Por José María Jarry, Profesor de Historia.
Tenemos la costumbre de escuchar, cada cierto tiempo, que “Chile es un país solidario”. Es una frase que sale a relucir luego de que las personas se movilizan para ayudar durante desastres naturales o en conocidas campañas que se realizan anualmente. Un sticker en el pecho, una etiqueta de un producto “con el que ayudo” o un like en redes sociales. ¿Pero de qué hablamos cuando estamos hablando de solidaridad? Es normal que, viviendo en la sociedad de la información y la inmediatez de las redes sociales, la solidaridad pueda ser reducida más a una “estética” -donde prima el reconocimiento- que una acción que nos movilice para un encuentro con las/os demás, especialmente quienes sufren esquemas de marginación.
Si hablamos de una estética solidaria, nos referimos de manera solapada a que realmente no existen problemas sociales o injusticias urgentes de resolver, sino que simplemente hay lamentables desgracias ocasionales que nos hacen partícipes en tanto aquello nos otorga un status de “persona solidaria”. Esta concepción de la solidaridad como espectáculo nos convierte finalmente en consumidores, sin una toma de conciencia ni movilización contra la injusticia. De alguna forma, el “producto solidario” nos adormece e instala lógicas mercantiles en un terreno donde declaramos prima el amor y una profunda fraternidad que nos hermana ante los dolores humanos.
Ante esos dolores también podríamos movilizarnos desde la culpa; esta también puede ser una manera errada de comprender la solidaridad si la fijamos desde el despliegue morboso del sufrimiento, desde el “qué pena”, desde los “pobrecitos”. Si nuestro actuar está atravesado por la culpa, nuestras motivaciones carecen de una voluntad genuina de encuentro con las/os otras/os, sino por la necesidad de calmar el dolor que en nosotras/os nos generan sus padecimientos. ¿Qué es entonces la solidaridad, tan nombrada durante este mes que termina?

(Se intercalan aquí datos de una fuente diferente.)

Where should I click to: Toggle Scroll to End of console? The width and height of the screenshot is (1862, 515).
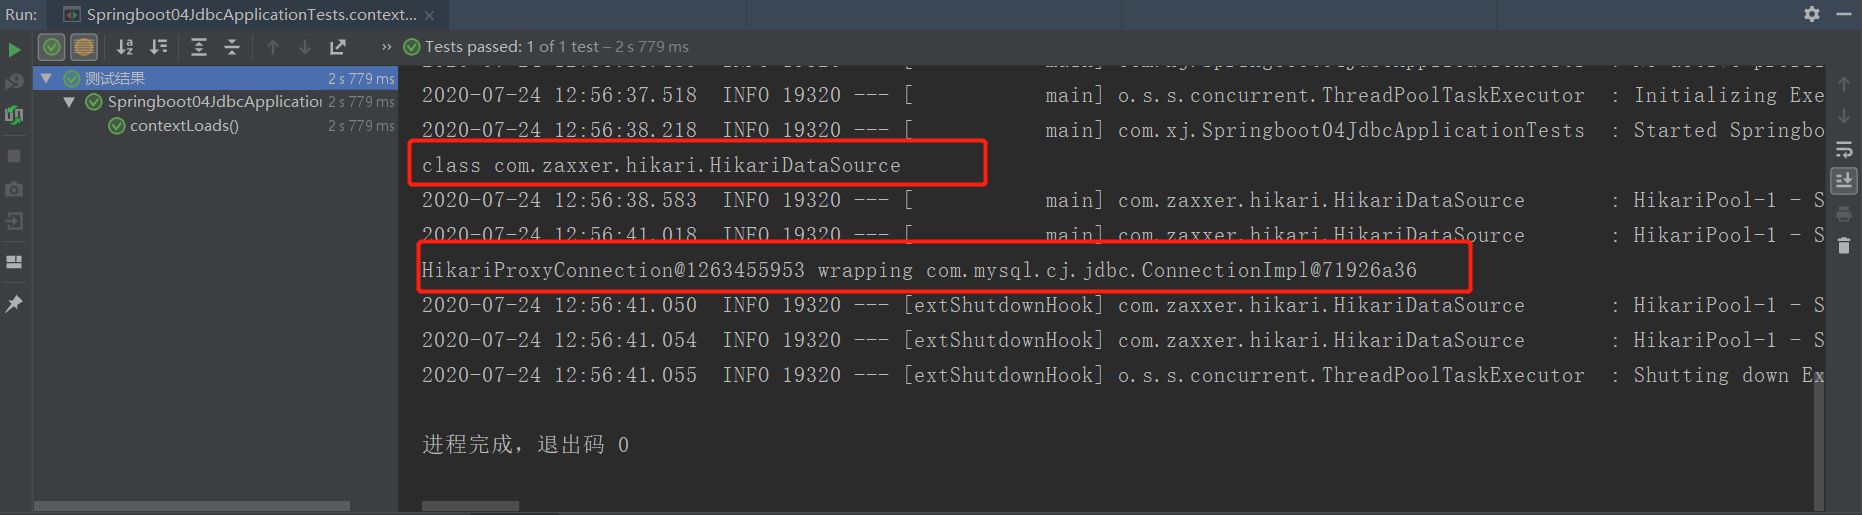(1844, 181)
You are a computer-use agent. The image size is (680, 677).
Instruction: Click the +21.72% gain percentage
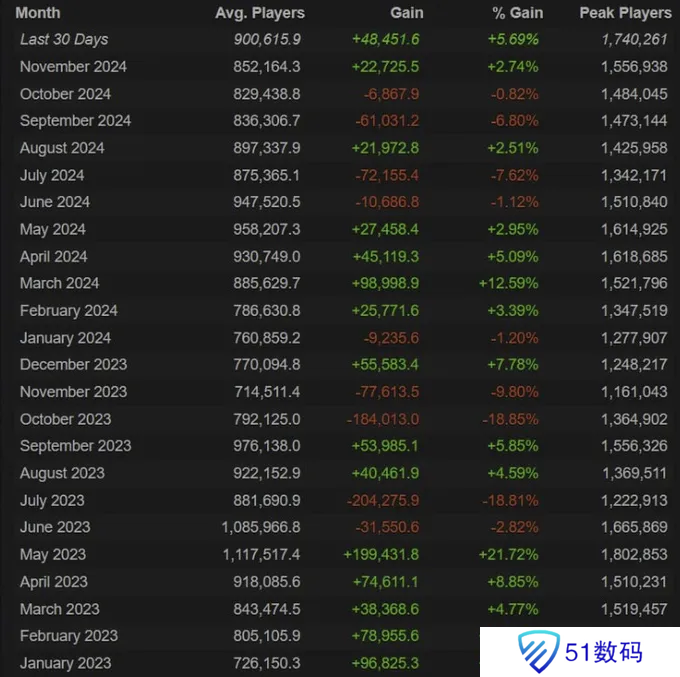point(510,554)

Cuando hablamos de solidaridad hablamos de una vocación intrínseca a nuestro seguimiento de Jesús, que vivió su vocación de Reino como un compromiso radical y amoroso por los pobres, las mujeres, la infancia, las/os enfermos y todas las personas que en la Galilea del siglo I sufrían las consecuencias de un régimen político y orden religioso que les relegaba a la marginalidad y desprecio. Como Jesús, el “modelo” solidario al que nos debemos aproximar es aquel que nos hace encontrarnos con el mundo del dolor y de la injusticia y no quedarse indiferente; y, en segundo lugar, significa aproximarse desde el amor y el compromiso de la opción preferencial por las/os pobres y sus anhelos. El Padre Hurtado escribía en noviembre de 1946 al diario El Mercurio que ese compromiso por la solidaridad y justicia “es un verdadero clamor de la fraternidad humana contenida en cada página del Evangelio. Es imprescindible abordar con seriedad las cuestiones económico-sociales que rodean a nuestro pueblo para lograr darle una vida que en verdad podamos llamar humana”.
Este modo de solidaridad nace en la experiencia del encuentro afectante con la realidad del otro, herido en su dignidad de persona. La solidaridad como encuentro es, finalmente, un modo de acercarse sin pretensiones a nuestra humanidad herida y dolernos activamente para tomar las banderas por un mundo más justo, fraterno y al modo de Jesús.